10. Moreover, in view of the fact that there was no repetition of Farsa blow by the appellant, it will not be correct to say that he made attempt on life of Ram Raghubir and his offence was covered under Section 307 I.P.C. or Section 326 I.P.C. In absence of any supplementary medical report as mentioned above I find that offence of appellant is covered by the the provisions of Section 324 I.P.C. and his offence does not travel beyond the scope of Section 324 I.P.C. The learned trial court has acted wrongly in convicting the appellant for the offence under Section 307 I.P.C.
11. Accordingly, the impugned judgment and order of conviction under Section 307 I.P.C. is liable to be set aside and appeal is liable to be partly allowed by converting the conviction from Section 307 to 324 I.P.C.
12. Considering the fact that (i) the incident in question had taken place about 40 years ago, (ii) the appellant was young enough at time of incident, (iii) he is on bail since 4.10.1982, since last around 36 years, (iv) he has reached from his twenties to sixties. (v) has remained in custody for few days, I find that it will be just and appropriate to sentence him with rigorous imprisonment for a period already undergone and with fine of Rs. 10,000/-, which will meet the ends of justice.
13. The appeal is partly allowed.
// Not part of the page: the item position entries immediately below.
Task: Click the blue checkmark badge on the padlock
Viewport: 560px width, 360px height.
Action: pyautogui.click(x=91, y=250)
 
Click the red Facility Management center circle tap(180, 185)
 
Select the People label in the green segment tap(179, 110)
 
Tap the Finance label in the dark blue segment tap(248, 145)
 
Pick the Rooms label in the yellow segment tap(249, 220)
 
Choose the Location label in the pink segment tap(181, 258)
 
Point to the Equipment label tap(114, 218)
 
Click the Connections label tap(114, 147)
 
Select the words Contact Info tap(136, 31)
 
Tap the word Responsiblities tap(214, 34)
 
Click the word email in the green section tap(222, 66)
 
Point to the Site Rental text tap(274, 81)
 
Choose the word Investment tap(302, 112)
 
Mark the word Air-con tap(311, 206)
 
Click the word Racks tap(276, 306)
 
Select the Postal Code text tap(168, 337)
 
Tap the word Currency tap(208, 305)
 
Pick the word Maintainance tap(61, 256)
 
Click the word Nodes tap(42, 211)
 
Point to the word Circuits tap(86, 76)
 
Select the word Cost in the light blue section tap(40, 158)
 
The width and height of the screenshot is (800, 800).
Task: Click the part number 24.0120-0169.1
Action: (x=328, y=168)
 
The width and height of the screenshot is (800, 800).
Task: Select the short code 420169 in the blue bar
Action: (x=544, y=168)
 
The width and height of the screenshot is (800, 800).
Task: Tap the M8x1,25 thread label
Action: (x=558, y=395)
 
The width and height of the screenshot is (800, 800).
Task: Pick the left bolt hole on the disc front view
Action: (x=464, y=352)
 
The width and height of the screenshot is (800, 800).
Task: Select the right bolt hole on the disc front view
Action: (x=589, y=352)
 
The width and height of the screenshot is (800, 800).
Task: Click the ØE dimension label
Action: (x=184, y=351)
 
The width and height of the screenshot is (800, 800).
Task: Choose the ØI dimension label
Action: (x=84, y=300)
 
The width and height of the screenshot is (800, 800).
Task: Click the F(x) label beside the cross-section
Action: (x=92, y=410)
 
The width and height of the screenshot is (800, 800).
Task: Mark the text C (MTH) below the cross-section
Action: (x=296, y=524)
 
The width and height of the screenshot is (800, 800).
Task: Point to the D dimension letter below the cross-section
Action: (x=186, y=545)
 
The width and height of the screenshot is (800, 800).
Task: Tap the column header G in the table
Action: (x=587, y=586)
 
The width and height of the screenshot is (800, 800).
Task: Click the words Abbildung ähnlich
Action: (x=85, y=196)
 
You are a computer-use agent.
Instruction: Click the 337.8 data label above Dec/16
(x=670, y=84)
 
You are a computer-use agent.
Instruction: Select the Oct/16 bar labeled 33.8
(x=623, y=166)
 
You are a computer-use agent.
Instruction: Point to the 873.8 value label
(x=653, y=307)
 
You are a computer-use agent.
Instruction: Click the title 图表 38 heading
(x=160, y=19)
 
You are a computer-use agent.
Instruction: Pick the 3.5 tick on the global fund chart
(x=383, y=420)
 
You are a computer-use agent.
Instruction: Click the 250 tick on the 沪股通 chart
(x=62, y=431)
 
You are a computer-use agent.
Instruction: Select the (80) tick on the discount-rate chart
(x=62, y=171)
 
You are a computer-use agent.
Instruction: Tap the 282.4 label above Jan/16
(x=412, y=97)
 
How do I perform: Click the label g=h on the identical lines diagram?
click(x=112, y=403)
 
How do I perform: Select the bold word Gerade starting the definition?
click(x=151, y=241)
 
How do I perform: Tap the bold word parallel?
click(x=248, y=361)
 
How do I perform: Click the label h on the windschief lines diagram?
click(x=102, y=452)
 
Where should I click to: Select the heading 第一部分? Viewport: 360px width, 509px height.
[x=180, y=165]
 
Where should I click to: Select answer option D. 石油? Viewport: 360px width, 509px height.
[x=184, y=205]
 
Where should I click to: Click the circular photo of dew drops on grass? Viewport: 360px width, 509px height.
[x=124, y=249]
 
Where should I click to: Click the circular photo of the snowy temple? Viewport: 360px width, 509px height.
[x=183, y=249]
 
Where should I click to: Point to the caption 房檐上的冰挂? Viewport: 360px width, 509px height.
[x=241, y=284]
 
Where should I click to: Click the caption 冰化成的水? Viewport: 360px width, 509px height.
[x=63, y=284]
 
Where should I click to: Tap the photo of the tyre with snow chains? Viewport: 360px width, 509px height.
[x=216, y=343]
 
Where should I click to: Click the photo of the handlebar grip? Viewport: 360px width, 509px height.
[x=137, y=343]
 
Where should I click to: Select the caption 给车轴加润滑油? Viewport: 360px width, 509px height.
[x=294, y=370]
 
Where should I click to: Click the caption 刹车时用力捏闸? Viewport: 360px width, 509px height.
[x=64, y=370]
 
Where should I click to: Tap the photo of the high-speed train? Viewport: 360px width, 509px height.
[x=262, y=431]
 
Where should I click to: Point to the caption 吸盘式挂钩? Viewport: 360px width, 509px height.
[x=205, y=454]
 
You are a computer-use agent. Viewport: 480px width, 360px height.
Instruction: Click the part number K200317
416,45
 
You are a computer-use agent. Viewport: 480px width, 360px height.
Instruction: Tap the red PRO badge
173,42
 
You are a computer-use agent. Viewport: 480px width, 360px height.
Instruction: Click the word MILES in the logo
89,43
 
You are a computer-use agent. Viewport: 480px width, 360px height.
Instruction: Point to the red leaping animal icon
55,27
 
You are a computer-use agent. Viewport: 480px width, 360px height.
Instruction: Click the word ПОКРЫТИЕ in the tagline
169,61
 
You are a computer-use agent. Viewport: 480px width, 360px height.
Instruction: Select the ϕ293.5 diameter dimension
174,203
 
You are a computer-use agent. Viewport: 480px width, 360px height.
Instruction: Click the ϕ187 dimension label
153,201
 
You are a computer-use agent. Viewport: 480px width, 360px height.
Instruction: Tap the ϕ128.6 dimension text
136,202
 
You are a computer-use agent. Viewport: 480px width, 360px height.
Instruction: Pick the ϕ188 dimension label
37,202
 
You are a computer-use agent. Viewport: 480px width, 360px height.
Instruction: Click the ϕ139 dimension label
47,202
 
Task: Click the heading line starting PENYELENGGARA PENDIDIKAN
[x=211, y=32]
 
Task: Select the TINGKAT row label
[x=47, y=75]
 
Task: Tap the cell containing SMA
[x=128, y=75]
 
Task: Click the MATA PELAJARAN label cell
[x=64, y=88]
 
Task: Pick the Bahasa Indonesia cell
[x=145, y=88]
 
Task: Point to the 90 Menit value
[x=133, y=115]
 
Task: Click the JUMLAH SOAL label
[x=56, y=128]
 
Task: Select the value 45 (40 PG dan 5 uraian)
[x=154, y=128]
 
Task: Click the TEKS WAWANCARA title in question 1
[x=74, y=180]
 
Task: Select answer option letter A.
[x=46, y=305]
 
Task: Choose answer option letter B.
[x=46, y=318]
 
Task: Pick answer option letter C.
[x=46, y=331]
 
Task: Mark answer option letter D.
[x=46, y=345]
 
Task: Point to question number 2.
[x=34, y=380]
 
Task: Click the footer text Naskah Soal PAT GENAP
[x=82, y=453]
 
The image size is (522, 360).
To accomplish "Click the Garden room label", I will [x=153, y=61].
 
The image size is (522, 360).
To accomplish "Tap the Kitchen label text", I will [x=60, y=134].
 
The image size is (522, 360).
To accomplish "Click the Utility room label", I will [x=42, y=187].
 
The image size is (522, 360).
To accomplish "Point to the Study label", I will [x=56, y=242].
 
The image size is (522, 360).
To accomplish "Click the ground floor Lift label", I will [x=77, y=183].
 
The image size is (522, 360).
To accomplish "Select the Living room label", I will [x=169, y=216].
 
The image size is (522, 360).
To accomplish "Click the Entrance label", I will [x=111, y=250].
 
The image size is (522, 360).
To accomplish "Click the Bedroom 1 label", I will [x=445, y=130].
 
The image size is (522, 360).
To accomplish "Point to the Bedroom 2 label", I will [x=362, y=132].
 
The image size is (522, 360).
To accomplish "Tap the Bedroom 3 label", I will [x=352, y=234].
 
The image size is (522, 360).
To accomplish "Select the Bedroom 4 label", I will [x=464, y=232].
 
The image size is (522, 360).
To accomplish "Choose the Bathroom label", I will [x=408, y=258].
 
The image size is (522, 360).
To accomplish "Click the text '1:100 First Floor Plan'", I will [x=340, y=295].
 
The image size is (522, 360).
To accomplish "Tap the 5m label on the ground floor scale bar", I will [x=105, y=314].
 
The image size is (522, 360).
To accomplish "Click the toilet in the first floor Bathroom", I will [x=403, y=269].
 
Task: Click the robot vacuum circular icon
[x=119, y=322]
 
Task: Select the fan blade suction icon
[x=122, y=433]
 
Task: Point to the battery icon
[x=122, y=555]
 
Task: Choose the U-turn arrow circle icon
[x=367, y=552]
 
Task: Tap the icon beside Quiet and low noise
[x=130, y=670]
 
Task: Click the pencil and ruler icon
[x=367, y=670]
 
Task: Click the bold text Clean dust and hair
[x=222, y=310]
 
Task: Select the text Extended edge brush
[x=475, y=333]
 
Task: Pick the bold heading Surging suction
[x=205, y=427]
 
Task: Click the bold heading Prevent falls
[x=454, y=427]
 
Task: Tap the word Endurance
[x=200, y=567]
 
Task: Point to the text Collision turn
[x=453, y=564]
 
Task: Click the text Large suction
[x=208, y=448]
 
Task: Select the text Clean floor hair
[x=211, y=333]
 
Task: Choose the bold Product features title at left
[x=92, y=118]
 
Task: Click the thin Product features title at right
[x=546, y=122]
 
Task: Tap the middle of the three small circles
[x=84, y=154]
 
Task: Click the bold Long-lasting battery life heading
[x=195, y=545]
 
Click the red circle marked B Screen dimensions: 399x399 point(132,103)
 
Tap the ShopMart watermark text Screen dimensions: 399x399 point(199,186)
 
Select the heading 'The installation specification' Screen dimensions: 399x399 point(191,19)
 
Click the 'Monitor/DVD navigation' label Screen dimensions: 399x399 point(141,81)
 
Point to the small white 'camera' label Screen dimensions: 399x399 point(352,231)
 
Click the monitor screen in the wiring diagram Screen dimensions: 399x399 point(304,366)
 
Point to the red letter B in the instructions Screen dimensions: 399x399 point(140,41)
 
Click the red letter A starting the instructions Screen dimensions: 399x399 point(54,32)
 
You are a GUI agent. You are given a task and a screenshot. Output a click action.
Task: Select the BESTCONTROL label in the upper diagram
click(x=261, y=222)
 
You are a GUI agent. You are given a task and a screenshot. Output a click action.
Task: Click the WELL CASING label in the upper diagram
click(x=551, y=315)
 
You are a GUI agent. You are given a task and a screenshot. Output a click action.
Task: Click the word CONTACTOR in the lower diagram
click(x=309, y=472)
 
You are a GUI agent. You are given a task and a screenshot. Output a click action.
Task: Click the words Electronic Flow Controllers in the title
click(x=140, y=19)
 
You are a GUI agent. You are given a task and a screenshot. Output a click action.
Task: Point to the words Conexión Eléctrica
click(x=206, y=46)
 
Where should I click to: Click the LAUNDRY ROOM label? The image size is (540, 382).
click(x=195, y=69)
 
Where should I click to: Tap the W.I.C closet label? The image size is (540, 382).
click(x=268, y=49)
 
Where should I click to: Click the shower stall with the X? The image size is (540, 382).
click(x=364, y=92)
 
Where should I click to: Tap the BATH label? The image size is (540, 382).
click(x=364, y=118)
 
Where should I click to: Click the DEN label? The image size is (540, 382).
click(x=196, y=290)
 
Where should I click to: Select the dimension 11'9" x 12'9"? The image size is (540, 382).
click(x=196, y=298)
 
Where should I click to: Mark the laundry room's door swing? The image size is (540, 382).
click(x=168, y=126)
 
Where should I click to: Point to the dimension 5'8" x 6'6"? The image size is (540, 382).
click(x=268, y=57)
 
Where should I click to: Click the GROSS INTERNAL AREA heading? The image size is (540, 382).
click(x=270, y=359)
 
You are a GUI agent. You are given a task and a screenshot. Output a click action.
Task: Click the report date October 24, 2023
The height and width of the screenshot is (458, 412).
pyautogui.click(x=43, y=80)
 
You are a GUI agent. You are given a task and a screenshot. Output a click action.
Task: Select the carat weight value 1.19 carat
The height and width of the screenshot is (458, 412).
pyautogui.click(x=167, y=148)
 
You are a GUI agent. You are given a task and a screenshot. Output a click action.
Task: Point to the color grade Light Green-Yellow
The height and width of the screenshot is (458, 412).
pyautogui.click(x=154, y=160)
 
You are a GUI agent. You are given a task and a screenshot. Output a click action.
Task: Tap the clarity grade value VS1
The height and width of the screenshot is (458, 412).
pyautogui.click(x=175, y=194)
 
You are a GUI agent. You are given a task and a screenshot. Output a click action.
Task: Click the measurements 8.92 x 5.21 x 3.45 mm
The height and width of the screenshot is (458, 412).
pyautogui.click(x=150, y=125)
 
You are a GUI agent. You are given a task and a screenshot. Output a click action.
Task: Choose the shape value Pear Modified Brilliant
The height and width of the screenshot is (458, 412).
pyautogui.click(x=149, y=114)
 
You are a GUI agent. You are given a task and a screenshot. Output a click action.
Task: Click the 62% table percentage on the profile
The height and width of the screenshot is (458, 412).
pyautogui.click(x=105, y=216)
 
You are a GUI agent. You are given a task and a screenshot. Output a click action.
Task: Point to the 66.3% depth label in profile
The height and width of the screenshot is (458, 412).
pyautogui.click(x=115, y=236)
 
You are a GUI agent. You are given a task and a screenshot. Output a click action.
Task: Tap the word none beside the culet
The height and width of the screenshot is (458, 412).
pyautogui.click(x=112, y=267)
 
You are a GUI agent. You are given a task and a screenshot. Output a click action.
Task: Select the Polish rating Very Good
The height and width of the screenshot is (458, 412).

The impugned judgment and order of conviction, convicting appellant for the offence under Section 307 I.P.C. is set aside and holding him guilty for the offence u/s 324 I.P.C. his conviction is allowed for the offence under Section 324 I.P.C. He is accordingly sentenced with rigorous imprisonment for a period already undergone and fine of Rs. 10,000/- and in case of default in payment of fine, with simple imprisonment for additional period of three months u/s 324 I.P.C.
14. The appellant is reported to be in custody since 30.07.2018, in furtherance of order of non-bailable warrants issued by this Court on 05.07.2018. He will be released forthwith on payment of fine unless wanted in some other case.
15. The material exhibits, if any, shall be disposed off after statutory period in accordance with rules.
16. Let lower court record be sent back to court below along with a copy of this order for necessary compliance.